My roommates are not helpful. In fact, 3 of them are eating ice cream as I type. And when I told them about how I recently had $100 deposited into an account for me, the only thing they said was "$100? That's like 200 Magnum bars!"

This is ridiculous.

ps- I'm not feeling so hot (maybe I'm having withdrawals already?), so please keep me in mind. Most of the kiddos at my site have colds, and stupid me bragged the other day about how I hadn't been sick since I got here. I feel like it might be inevitable now. But I'm hoping for the best.

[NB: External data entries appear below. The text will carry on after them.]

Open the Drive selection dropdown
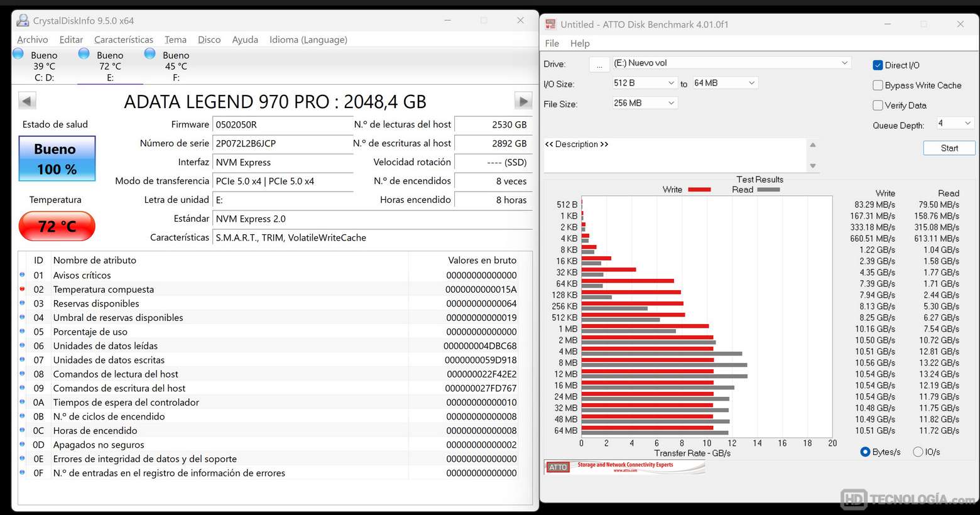980x515 pixels. tap(731, 63)
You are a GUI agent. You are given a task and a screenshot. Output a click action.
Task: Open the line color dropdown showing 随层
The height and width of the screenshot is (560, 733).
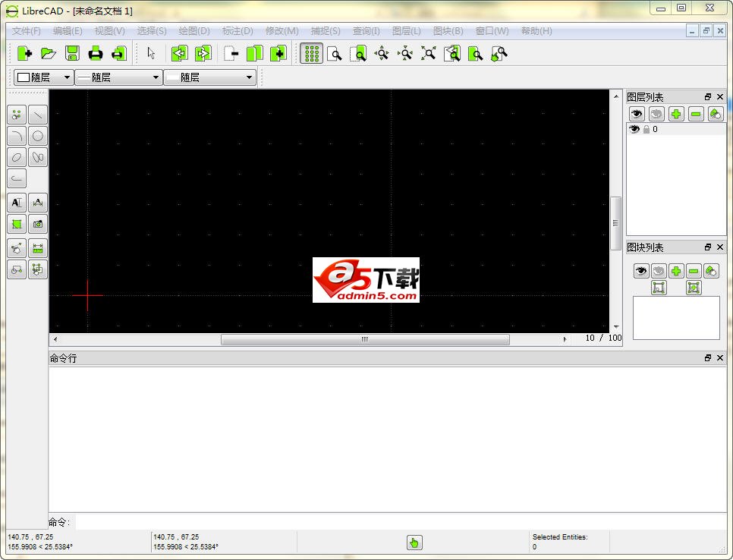(42, 77)
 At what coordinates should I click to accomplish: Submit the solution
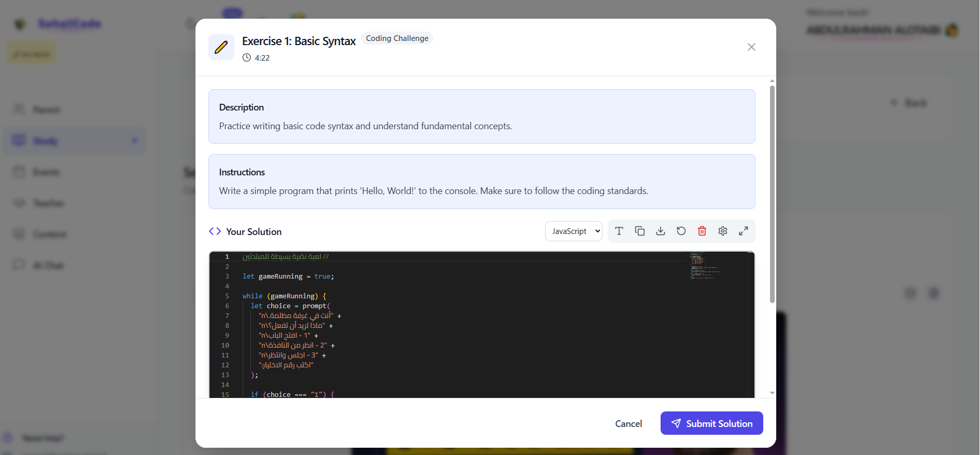[x=711, y=423]
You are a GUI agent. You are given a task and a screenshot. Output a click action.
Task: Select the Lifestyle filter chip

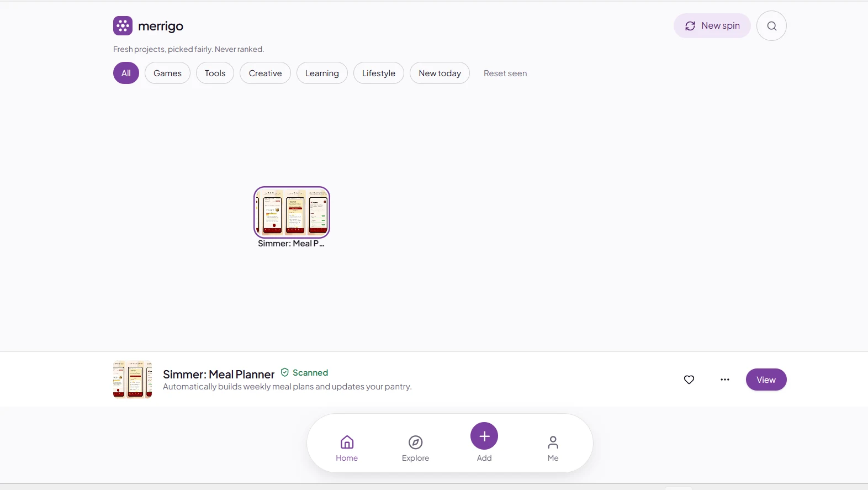point(379,73)
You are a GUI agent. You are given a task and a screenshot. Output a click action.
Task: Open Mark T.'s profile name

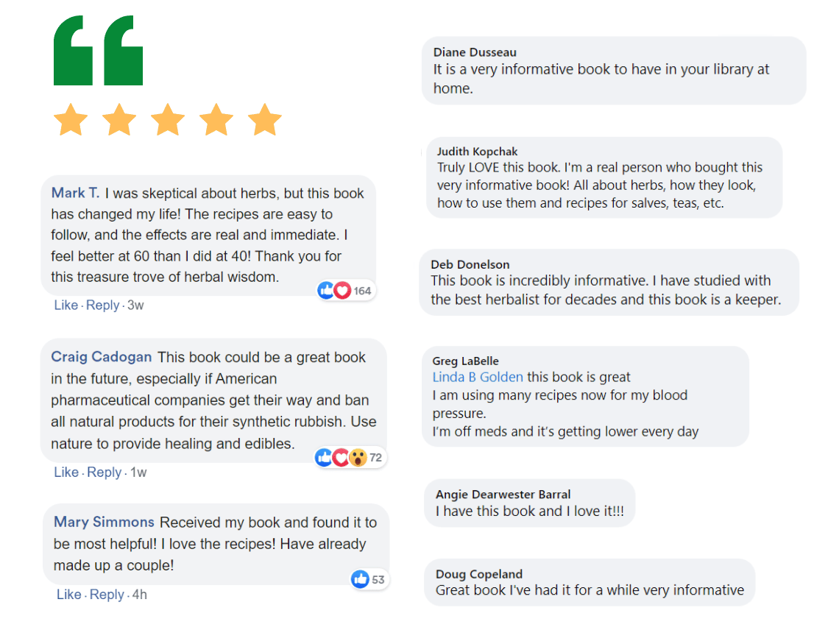[75, 193]
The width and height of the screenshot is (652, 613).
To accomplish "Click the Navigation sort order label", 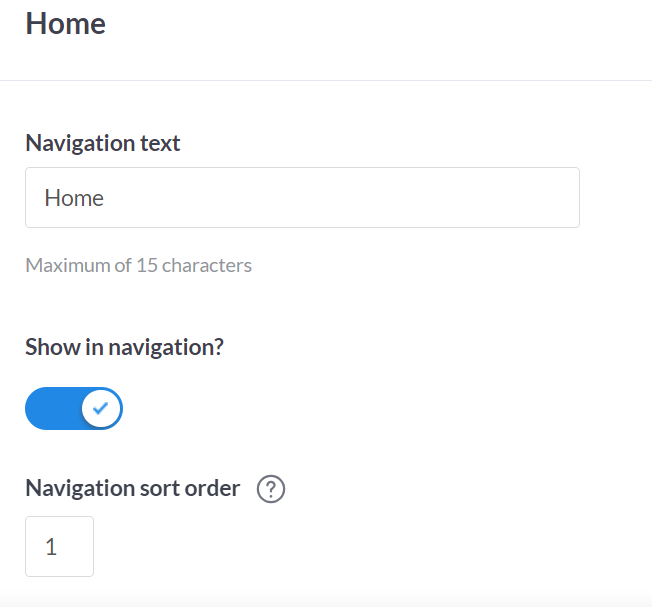I will point(133,489).
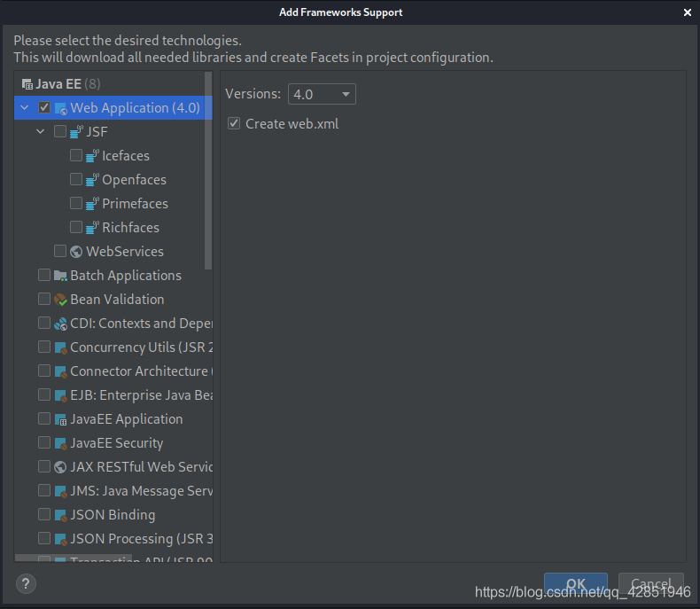Check the JSON Binding framework box
The width and height of the screenshot is (700, 609).
[44, 515]
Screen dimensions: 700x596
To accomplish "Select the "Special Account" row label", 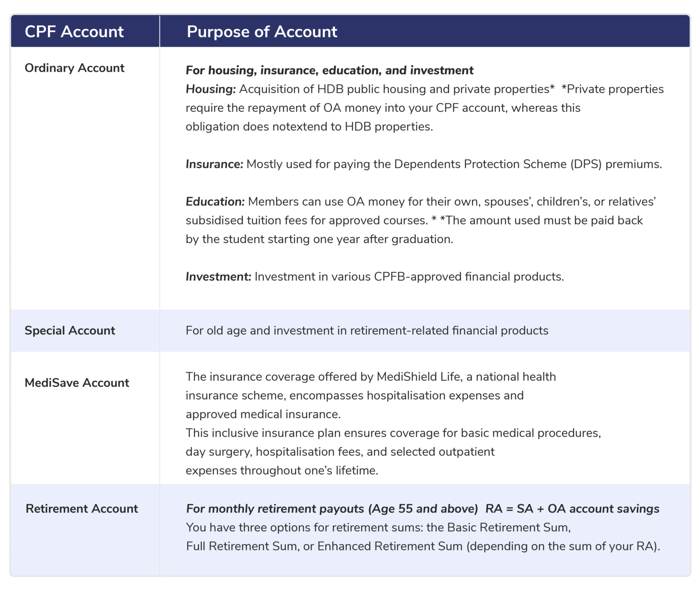I will point(70,331).
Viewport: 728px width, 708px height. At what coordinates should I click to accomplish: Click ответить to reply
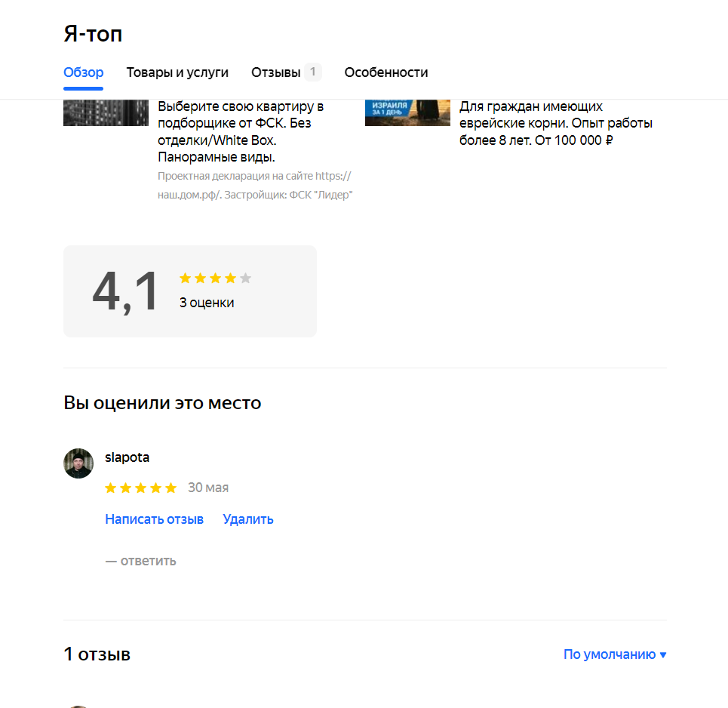[140, 561]
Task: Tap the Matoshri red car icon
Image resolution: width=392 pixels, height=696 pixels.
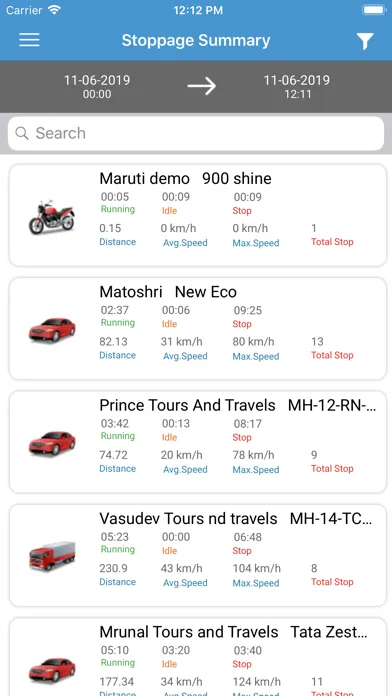Action: (52, 330)
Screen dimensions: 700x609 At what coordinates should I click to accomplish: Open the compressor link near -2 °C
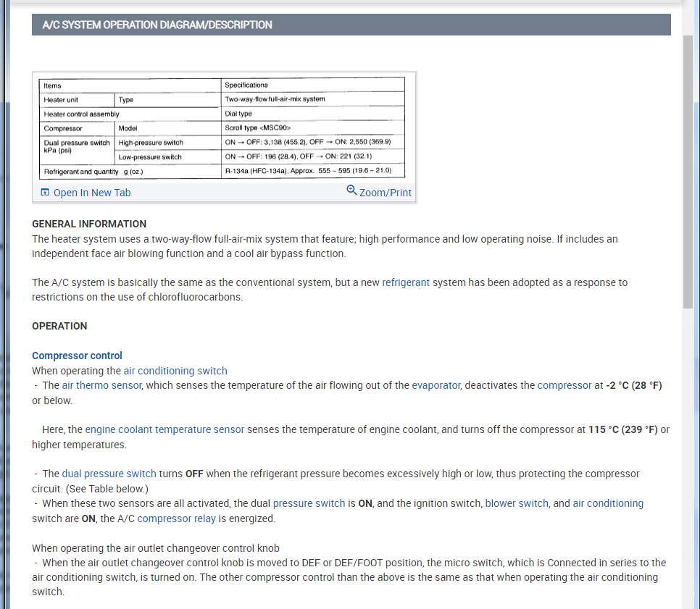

pss- I don't want to misinform the public, so I have to let it be known that this is actually NOT a picture of a Magnum bar. It is, however, me eating ice cream in my apartment. And, as you can see, my roommate Anneli seems to have a similar problem.

Wednesday, March 10, 2010

Hitchin' a Ride on a Rickshaw

There are many interesting ways to travel the 1 1/2 (I'm convinced it's closer to 2) miles to and from work at the foster home. Usually my roommates walk and I ride my bike. Sometimes a kindhearted coworker (or even a stranger) gives us a ride. We've hopped on the bus with our Chinese coworkers for an escape from a cold day. I got a lift once by the water man in his tricycle cart thingy alongside his water bottles. And a sympathetic nanny from my location let me hop on her scooter on a particularly cold day. Every day holds the potential for new, fun transportation experiences. I would have to say, though, that the rickshaw is hands-down the most interesting way to travel in the village. A few nights ago, my roommate and I were not excited about the half hour walk home, and found the solution stopped right in front of us, as someone got out of a little red cart with a hunter green top on it. We flagged down the driver, and I used my amazing Chinese skills to tell him that we wanted to go to our apartment. Apparently, he understood and after fifteen bumpy minutes, we arrived safely at home. This is Jess's documentation of our little adventure in the village. Hope you enjoy :)
a rickshaw ride home

Friday, March 5, 2010


I am overwhelmed. 5 girls, 2 bedrooms, 1 bathroom. 70 new students with varying levels of English speaking skills. Hundreds of Chinese words I want to learn. Zero alone time. 7 nannies and 6 orphaned children at the foster home. 3 birthday parties (including my 23rd) in 3 days. 22 foreign and Chinese people crowded into a small village bbq restaurant. 1 month to plan a trip to my 2nd foreign country after my first 90 days in China. 1 real day off. 4+ loads of laundry to wash. 6 English classes to prepare for conversation corners next week plus 5 days of English lessons to prepare for the nannies at the foster home. Only One who will help me make it through this.

Monday, March 1, 2010

Frolicking in the snow and other things

In case you're wondering (because I did), I did not misspell frolicking. It's just a naturally ridiculous-looking word, I guess. Anyways, moving on. Today I frolicked in the snow with my 9-year-old friend Catherine from the Healing Home. I think she's still deciding whether or not she likes the new girl in town (or I guess country for that matter), but something about mass amounts of fluffy, white goodness sprinkled across the ground seems to break down barriers. The only thing that matters on a day like today is taking advantage of the unusual opportunity (for both of us) to build a snow man, throw snowballs, and listen to the crunch of clear, fresh snow being dominated by our feet. For a short while, I almost forgot how dirty it is around here for the clever white disguise. That is, until I picked up a layer of snow to reveal the underlying truth..

Check out our awesome Chinese snowman of questionable sanitary quality, accompanied by the high-maintenance, though indisputably adorable, Catherine.